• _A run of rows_
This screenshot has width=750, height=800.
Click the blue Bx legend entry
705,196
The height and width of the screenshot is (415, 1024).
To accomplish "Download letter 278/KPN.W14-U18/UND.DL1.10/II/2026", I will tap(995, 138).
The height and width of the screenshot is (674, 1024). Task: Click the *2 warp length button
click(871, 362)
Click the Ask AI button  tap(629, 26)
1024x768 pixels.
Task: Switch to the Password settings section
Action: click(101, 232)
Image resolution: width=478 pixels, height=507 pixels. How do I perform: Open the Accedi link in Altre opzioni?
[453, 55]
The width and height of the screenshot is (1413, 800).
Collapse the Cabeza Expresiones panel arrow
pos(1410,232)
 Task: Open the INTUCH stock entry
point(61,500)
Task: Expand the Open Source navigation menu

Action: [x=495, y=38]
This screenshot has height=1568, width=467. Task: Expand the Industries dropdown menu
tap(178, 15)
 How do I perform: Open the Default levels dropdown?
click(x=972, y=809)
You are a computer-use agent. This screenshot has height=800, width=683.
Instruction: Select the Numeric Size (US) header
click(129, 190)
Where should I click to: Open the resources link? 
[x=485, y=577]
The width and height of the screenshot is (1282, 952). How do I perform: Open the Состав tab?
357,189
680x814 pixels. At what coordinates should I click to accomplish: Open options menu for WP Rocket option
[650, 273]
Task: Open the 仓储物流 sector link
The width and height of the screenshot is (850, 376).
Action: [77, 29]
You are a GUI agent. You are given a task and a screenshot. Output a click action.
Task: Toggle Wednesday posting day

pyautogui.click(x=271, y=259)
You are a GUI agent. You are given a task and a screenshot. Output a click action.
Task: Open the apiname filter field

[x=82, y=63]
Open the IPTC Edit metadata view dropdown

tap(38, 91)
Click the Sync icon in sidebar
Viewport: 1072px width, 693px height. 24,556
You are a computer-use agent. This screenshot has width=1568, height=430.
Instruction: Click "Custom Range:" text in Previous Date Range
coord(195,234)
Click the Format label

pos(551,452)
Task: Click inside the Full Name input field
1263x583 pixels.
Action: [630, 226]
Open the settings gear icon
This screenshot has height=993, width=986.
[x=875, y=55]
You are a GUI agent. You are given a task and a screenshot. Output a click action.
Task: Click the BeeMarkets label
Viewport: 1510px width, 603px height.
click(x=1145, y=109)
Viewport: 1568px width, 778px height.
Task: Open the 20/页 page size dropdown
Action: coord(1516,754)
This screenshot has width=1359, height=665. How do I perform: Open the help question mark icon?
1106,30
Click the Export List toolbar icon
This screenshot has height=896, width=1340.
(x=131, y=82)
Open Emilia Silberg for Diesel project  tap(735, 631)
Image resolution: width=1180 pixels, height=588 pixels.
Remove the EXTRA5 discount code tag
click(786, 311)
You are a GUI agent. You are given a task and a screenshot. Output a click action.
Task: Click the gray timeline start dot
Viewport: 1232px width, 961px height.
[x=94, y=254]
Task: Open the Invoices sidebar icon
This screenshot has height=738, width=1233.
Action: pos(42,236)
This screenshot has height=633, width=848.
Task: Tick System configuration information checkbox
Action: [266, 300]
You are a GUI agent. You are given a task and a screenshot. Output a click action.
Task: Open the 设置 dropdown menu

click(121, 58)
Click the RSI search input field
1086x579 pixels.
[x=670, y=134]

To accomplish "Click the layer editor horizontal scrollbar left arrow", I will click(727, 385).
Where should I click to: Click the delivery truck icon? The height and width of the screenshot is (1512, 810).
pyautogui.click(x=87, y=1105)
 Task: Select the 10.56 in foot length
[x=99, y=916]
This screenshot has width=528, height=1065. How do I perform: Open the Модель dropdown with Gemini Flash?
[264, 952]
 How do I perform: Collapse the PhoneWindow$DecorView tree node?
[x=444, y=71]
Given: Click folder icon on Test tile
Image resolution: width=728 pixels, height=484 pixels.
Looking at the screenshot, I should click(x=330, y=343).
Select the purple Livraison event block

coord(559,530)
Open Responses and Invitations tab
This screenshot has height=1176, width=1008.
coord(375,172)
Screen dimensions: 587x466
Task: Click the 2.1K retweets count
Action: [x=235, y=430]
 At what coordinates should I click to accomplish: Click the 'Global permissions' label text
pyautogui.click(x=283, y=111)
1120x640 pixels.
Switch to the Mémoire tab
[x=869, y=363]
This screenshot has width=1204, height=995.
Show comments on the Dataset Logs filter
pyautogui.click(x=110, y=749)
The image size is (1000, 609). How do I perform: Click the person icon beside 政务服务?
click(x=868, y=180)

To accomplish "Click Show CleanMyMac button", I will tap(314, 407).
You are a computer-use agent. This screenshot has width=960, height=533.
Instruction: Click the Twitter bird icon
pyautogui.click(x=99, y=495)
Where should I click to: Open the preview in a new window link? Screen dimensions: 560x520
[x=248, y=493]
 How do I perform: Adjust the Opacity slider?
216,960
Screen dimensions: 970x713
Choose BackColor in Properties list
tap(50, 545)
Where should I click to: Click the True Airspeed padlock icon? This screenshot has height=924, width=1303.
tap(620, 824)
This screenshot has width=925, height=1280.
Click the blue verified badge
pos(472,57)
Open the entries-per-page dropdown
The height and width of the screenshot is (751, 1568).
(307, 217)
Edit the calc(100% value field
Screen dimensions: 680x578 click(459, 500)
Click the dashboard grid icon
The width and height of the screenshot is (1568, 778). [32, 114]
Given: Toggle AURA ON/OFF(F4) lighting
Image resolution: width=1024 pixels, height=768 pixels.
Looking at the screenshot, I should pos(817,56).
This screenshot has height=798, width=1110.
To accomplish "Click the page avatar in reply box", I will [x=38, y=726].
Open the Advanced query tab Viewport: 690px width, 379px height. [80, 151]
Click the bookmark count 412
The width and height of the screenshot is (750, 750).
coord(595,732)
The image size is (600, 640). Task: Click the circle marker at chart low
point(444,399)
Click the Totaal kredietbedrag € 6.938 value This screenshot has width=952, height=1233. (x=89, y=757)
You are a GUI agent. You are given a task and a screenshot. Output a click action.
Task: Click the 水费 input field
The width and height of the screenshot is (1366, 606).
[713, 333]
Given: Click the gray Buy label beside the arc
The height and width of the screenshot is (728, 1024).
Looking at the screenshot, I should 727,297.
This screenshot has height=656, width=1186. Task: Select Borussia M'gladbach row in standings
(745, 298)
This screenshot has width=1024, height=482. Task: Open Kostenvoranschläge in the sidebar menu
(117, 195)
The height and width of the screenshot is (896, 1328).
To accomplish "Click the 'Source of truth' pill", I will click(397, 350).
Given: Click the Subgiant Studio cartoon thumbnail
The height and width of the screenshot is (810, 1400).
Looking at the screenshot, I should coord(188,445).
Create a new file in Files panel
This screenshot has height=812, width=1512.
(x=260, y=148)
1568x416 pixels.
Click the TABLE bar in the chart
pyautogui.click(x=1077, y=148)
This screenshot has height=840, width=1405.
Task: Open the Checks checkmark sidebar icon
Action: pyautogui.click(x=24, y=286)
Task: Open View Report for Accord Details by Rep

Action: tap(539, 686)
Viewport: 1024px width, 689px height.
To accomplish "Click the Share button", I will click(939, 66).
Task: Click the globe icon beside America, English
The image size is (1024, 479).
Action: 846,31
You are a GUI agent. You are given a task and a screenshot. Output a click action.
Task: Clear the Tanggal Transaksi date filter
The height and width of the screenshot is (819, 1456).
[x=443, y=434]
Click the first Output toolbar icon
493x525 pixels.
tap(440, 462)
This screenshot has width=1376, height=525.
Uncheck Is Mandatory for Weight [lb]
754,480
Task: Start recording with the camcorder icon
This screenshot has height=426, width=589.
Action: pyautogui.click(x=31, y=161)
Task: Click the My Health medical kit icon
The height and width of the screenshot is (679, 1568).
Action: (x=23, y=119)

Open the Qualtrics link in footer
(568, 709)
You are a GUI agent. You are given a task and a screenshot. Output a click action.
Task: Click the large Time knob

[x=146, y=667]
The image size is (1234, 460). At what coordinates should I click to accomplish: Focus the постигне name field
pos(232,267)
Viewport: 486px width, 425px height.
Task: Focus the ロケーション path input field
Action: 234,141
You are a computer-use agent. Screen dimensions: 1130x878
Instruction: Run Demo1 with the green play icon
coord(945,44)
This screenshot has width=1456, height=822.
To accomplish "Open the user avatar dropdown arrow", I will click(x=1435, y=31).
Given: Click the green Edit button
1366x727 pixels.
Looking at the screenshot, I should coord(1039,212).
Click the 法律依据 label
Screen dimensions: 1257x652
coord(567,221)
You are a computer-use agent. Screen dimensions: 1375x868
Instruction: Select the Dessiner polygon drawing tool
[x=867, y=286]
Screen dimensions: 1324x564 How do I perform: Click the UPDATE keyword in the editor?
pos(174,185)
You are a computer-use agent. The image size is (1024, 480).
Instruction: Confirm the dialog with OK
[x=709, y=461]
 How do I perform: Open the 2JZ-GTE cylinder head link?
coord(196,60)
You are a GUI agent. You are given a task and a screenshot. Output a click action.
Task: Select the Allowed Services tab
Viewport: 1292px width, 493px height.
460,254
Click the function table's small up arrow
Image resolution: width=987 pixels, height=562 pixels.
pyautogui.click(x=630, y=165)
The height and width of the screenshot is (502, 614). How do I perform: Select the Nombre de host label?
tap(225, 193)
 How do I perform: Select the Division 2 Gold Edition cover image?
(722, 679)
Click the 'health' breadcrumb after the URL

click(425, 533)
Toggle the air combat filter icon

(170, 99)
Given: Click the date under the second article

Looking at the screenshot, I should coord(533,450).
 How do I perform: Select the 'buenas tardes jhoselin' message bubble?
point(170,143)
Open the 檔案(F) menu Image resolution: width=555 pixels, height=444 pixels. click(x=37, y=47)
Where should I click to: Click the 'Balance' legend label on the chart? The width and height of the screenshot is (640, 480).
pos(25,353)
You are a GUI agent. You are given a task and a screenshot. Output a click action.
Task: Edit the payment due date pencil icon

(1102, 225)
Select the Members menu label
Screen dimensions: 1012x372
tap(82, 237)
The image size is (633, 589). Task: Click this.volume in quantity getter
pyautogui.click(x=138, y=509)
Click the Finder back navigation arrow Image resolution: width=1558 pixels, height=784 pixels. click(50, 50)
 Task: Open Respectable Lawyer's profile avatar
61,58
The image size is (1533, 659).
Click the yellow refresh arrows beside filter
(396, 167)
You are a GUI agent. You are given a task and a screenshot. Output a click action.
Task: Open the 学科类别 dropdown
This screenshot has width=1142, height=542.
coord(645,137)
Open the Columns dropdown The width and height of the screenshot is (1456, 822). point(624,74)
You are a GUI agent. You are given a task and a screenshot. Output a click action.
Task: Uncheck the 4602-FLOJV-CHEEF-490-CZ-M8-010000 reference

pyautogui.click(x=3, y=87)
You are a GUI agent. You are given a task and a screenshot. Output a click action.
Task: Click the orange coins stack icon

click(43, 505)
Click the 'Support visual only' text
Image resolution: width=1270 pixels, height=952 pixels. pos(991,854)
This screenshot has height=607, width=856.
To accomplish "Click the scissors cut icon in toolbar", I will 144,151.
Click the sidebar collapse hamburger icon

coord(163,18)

• _Exercise goal_
Could you copy out the rows word for word, starting at the line that has "has width=960, height=533." and stopping after the line that has "Looking at the screenshot, I should 727,297."?

• _The output_
You are a computer-use agent. This screenshot has width=960, height=533.
Instruction: Click the Twitter bird icon
pyautogui.click(x=99, y=495)
Where should I click to: Open the preview in a new window link? Screen dimensions: 560x520
[x=248, y=493]
 How do I perform: Adjust the Opacity slider?
216,960
Screen dimensions: 970x713
Choose BackColor in Properties list
tap(50, 545)
Where should I click to: Click the True Airspeed padlock icon? This screenshot has height=924, width=1303.
tap(620, 824)
This screenshot has width=925, height=1280.
Click the blue verified badge
pos(472,57)
Open the entries-per-page dropdown
The height and width of the screenshot is (751, 1568).
(307, 217)
Edit the calc(100% value field
Screen dimensions: 680x578 click(459, 500)
Click the dashboard grid icon
The width and height of the screenshot is (1568, 778). [32, 114]
Given: Toggle AURA ON/OFF(F4) lighting
Image resolution: width=1024 pixels, height=768 pixels.
Looking at the screenshot, I should pos(817,56).
This screenshot has height=798, width=1110.
To accomplish "Click the page avatar in reply box", I will [x=38, y=726].
Open the Advanced query tab Viewport: 690px width, 379px height. [80, 151]
Click the bookmark count 412
The width and height of the screenshot is (750, 750).
coord(595,732)
The image size is (600, 640). Task: Click the circle marker at chart low
point(444,399)
Click the Totaal kredietbedrag € 6.938 value This screenshot has width=952, height=1233. (x=89, y=757)
You are a GUI agent. You are given a task and a screenshot. Output a click action.
Task: Click the 水费 input field
The width and height of the screenshot is (1366, 606).
[713, 333]
Given: Click the gray Buy label beside the arc
The height and width of the screenshot is (728, 1024).
Looking at the screenshot, I should 727,297.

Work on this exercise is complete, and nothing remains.